Elesya terkekeh samar mendengar itu. Dia sangat yakin kehidupan sang sahabat akan berubah 180 derajat. Elesya tentu tak asing dengan keluarga Pradipta, keluarga konglomerat yang bahkan menduduki posisi orang paling disegani. Kehebatan mereka dalam dunia bisnis bahkan belum bisa ditandingi oleh siapa pun, julukan singa begitu melekat dalam diri keluarga Pradipta.
"Dosa apa gue nyasar di keluarga kekasairan," desah Sherly dengan bahu melemas.
Adelia terkikik geli, dia merangkul bahu Sherly dengan sedikit paksaan. Perempuan itu memandang Sherly dengan tatapan dan senyuman mengejek, Adelia sangat yakin jika Sherly cukup tertekan mengingat dia bukanlah orang kaku yang taat aturan. Lalu dia harus menikah dengan keluarga yang masih menaati aturan leluhur dengan begitu ketat.

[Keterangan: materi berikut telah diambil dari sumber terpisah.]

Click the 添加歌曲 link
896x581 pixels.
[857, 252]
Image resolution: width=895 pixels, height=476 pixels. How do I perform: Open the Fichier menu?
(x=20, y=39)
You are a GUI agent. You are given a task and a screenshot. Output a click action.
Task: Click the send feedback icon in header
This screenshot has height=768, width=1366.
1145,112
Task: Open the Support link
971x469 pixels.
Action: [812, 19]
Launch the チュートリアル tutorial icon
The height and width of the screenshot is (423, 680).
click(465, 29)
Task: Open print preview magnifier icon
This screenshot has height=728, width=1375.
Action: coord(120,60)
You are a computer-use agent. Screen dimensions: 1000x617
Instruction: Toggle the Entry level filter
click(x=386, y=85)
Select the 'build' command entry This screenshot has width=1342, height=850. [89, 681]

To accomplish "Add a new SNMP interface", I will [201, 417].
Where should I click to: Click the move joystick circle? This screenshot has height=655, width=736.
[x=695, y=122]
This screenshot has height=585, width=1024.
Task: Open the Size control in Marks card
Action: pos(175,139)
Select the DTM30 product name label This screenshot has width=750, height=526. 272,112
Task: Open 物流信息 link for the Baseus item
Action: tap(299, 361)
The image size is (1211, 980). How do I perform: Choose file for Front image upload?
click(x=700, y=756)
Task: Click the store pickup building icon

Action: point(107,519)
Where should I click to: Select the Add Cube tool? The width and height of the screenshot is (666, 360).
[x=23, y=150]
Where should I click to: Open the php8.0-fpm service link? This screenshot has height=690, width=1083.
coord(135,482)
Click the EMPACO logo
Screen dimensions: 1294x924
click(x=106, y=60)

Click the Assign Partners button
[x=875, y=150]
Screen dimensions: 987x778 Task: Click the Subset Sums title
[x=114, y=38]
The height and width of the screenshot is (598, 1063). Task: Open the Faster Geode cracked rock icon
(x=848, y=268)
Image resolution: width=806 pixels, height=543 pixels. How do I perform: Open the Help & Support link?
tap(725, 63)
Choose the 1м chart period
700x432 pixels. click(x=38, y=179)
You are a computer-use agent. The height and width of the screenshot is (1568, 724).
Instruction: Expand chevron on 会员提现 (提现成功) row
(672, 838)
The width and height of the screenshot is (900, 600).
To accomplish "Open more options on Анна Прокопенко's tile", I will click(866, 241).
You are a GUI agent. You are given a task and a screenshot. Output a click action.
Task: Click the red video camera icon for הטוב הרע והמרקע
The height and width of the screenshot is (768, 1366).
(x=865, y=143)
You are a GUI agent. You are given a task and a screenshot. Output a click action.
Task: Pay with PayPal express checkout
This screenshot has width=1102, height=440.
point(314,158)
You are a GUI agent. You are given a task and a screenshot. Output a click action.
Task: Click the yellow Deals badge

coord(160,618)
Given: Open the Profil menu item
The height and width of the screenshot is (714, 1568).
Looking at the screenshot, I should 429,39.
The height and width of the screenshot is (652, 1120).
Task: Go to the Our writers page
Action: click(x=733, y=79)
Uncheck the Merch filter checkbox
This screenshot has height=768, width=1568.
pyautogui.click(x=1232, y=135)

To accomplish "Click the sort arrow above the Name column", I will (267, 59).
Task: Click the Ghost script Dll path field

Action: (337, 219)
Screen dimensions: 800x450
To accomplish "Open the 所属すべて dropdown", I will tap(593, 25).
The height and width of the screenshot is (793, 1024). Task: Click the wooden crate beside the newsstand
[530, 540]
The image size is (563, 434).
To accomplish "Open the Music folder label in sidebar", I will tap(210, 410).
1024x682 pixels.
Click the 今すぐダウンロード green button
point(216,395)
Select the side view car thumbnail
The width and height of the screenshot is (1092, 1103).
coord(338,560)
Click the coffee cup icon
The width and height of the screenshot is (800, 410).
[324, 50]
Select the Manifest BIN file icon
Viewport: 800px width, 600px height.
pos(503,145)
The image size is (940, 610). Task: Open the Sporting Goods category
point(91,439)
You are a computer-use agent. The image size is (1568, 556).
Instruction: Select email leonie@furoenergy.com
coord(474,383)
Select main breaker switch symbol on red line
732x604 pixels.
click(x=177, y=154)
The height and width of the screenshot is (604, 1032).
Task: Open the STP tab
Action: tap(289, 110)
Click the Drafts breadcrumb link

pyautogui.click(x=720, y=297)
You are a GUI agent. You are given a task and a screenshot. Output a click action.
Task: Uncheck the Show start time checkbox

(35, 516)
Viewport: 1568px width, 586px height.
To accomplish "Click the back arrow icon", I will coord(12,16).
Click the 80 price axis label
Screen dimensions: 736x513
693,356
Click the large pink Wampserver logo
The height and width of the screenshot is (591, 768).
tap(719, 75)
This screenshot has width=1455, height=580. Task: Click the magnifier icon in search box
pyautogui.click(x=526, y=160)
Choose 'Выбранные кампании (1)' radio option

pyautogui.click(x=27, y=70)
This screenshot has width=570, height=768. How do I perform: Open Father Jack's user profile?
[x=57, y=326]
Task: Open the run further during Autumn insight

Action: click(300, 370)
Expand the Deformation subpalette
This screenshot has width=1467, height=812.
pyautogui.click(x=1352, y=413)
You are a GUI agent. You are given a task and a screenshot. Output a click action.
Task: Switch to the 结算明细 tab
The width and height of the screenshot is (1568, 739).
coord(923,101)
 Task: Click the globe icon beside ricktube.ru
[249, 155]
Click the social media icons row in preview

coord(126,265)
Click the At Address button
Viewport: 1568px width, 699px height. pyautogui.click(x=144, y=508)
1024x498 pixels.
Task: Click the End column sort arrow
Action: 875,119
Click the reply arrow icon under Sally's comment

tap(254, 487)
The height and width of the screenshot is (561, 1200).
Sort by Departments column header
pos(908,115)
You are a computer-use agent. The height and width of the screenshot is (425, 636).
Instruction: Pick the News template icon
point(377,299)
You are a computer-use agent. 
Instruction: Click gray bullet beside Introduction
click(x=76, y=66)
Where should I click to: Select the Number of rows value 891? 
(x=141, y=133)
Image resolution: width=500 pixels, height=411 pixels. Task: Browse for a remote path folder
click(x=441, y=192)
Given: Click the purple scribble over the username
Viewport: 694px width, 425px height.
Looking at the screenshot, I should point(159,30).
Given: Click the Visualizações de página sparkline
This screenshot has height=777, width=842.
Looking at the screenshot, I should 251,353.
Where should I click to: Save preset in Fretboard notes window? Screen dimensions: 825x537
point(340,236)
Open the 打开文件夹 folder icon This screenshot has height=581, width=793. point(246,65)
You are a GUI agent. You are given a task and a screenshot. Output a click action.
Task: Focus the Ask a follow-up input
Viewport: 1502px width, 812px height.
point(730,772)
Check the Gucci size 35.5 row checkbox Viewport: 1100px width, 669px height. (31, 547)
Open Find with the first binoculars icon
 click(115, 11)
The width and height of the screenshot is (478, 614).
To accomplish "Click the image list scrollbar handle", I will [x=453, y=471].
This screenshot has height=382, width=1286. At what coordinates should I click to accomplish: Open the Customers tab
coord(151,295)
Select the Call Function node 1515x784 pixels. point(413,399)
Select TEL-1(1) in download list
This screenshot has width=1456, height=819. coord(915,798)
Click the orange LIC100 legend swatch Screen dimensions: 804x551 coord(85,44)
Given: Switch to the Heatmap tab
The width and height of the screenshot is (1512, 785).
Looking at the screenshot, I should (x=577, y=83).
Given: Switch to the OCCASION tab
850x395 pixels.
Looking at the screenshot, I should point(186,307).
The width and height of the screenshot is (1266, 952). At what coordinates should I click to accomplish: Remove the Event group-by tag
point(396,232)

Sherly melirik malas Adelia. "Nggak usah ketawa lu, Setan!" sentak wanita itu dengan hidung kembang kempis.
"Kalem napa, Sher. Sebagai menantu muda Pradipta lu harus stay calm, Babe," goda Adelia seraya menarik turunkan alisnya.
"Udahlah, ayo pulang! Ini udah jam enam sore," sela Elesya seraya menatap jam yang melingkar di tangan kanannya.
***
Saat ini Sherly sudah berada di pekarangan kediaman Pradipta, wanita itu baru saja pulang ke rumah. Tentu saja kepulangan Sherly disambut bisik-bisik oleh beberapa pelayan mengingat seharusnya nona muda maupun nyonya besar sudah harus berada di rumah jam lima sore, tetapi Sherly justru baru pulang pada pukul 18.45 wib. Di saat dirinya dibicarakan Sherly tetapi tak peduli dan melangkahkan kakinya memasuki rumah.
Saat akan menaiki tangga langkah kaki Sherly harus terhenti karena adanya Senia yang berdiri di tengah anak tangga seraya bersedekap d**a. Nyonya besar Pradipta itu memandang Sherly dengan tatapan menilai membuat Sherly mendengus, dia cukup terganggu dengan kelakuan Senia padanya. Sungguh, di mata Sherly wanita itu terlihat sok berkuasa bukan benar-benar berkuasa.
"Bagus ya kamu, baru jadi Nona Muda saja sudah melanggar aturan," ucap Senia dengan sinis.
Sherly mengangkat satu alisnya. "Bagus ya kamu Mak Lampir, udah mau mati aja masih ngurus hidup orang," balas Sherly dengan santai.
"Kamu! Saya ini Nyonya Besar di sini dan kamu berani sama saya?!" hardik Senia tak terima.
Sherly terkekeh mendengar itu, sedangkan beberapa pelayan menatap kagum juga takut perdebatan itu. Menjadi nyonya satu-satunya tentu saja membuat Senia besar kepala dan terkadang berlaku seenaknya. Wanita itu bahkan tidak menghargai orang-orang yang berbeda status dengan dirinya.
Sherly melihat kedua tangan di depan d**a, dia menarik satu sudut bibir ke atas. "Baru Nyonya Besar kok gayamu selangit, ups!"
Senia menatap geram Sherly yang berlagak menutup mulut seolah keceplosan, tangan wanita itu terkepal erat. Napas Senia mulai tak beraturan, dia berjalan mengikis jarak antara dia dan Sherly.
"Akan saya pastikan kamu menyesal menghina saya!"